And so far most scenarios aren't "Russia refuses to pay because it lacks money" - it's "West refuses to proceed with Russian transaction".
Last edited by Shalcker; 2022-03-28 at 05:34 AM.
And again, if that happens... how has Russia "succeeded?"
Because it seems to me like you're the ones on the ticking clock in actuality. You need a convenient, feel-good victory wrought from Ukraine so you can pull out before sanctions ruin your country beyond the decades of damage it's already inflicted in the hope that you can claw some sense of normalcy back. And that hope shrinks with every week that Ukraine persists.
But you haven't scared Ukraine into surrendering yet. And, as another poster wryly pointed out, the only shock and awe you've affected is how shocked and awed the rest of the world is at your military's blinding incompetence.

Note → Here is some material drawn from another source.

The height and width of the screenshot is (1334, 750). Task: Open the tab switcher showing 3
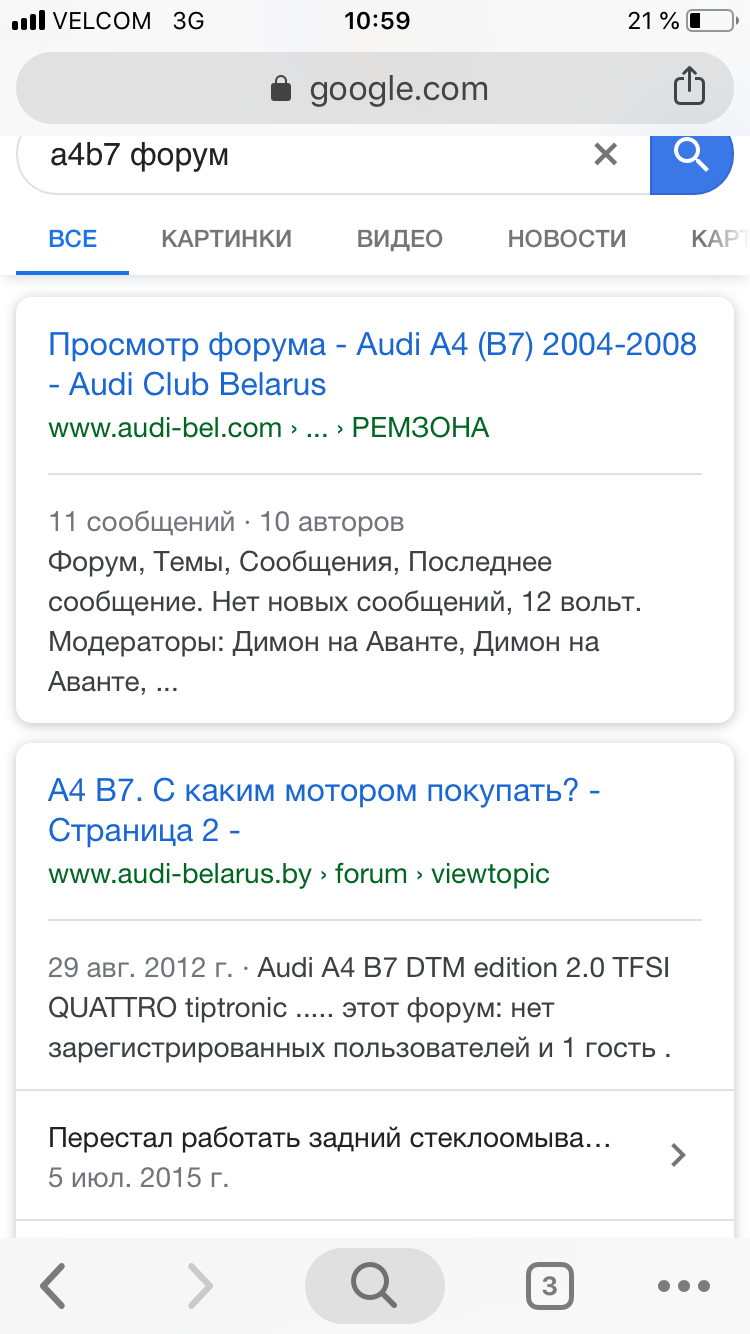pos(549,1286)
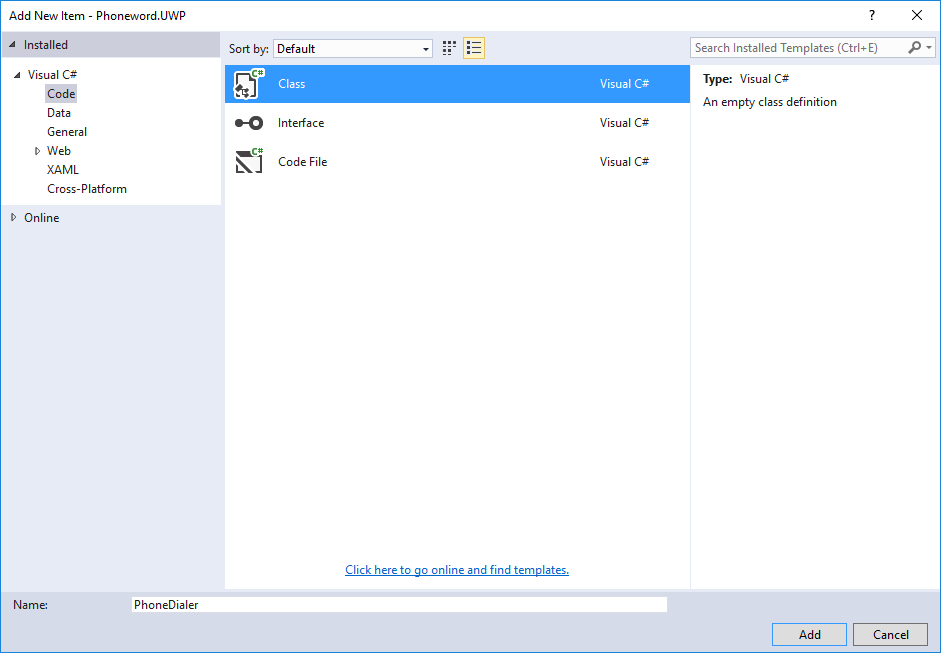The width and height of the screenshot is (941, 653).
Task: Expand the Web tree node
Action: [x=37, y=151]
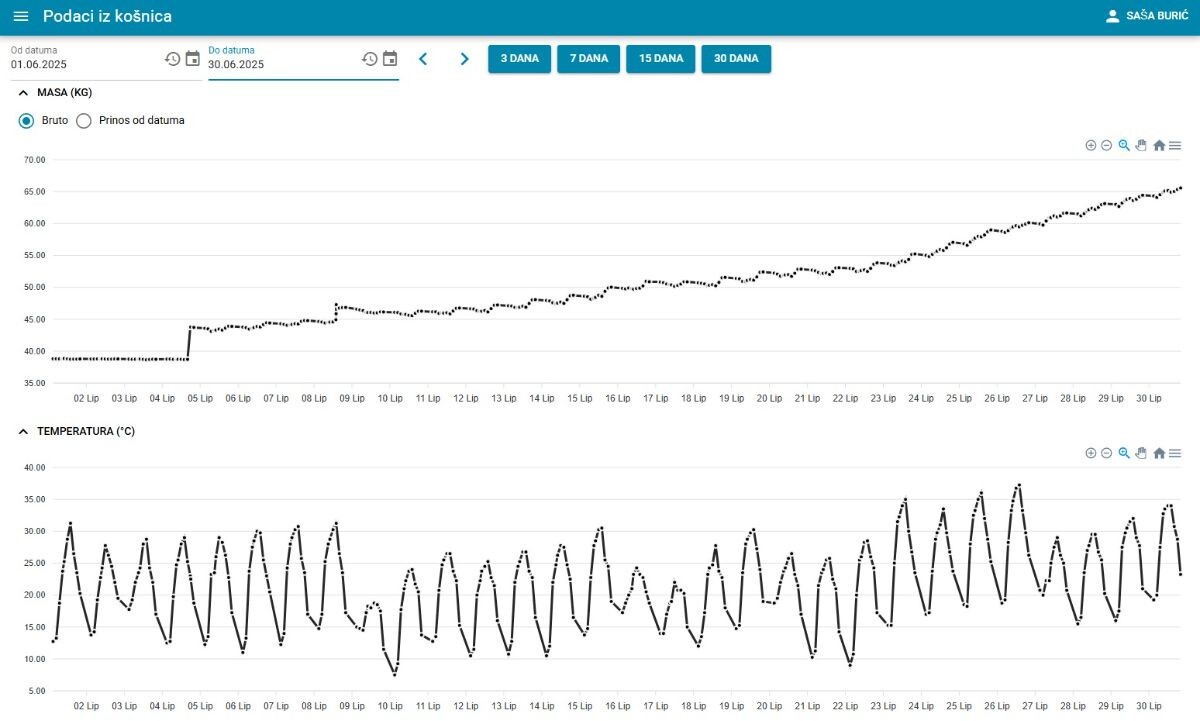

And the entire world is much more able to pivot, and is indeed pivoting as we speak one month in, to move away from Russia.Because for several years they don't have a choice. It's not "mildly inconveniences", it's "hundreds of thousands of jobs would be at risk, entire industries would be on the brink", and you freeze in winter too.
And you forget Russian side of it - why should Russia sell you gas and oil if you refuse to sell what it needs in turn and try to freeze reserves made out of those sales?
World isn't going to be "back to business as usual" even with every sanction removed.
Russia cannot afford to have the world pivot away from it. We're seeing that already.
I have nothing but confidence that the EU and the US can rely heartily on themselves and others. After all, they're not at war, sending their young men to die, facing down sanctions that are crippling their economies to the core. They just lost a trading partner. Surely some number of the 194 other countries in the world can fulfill whatever void Russia creates.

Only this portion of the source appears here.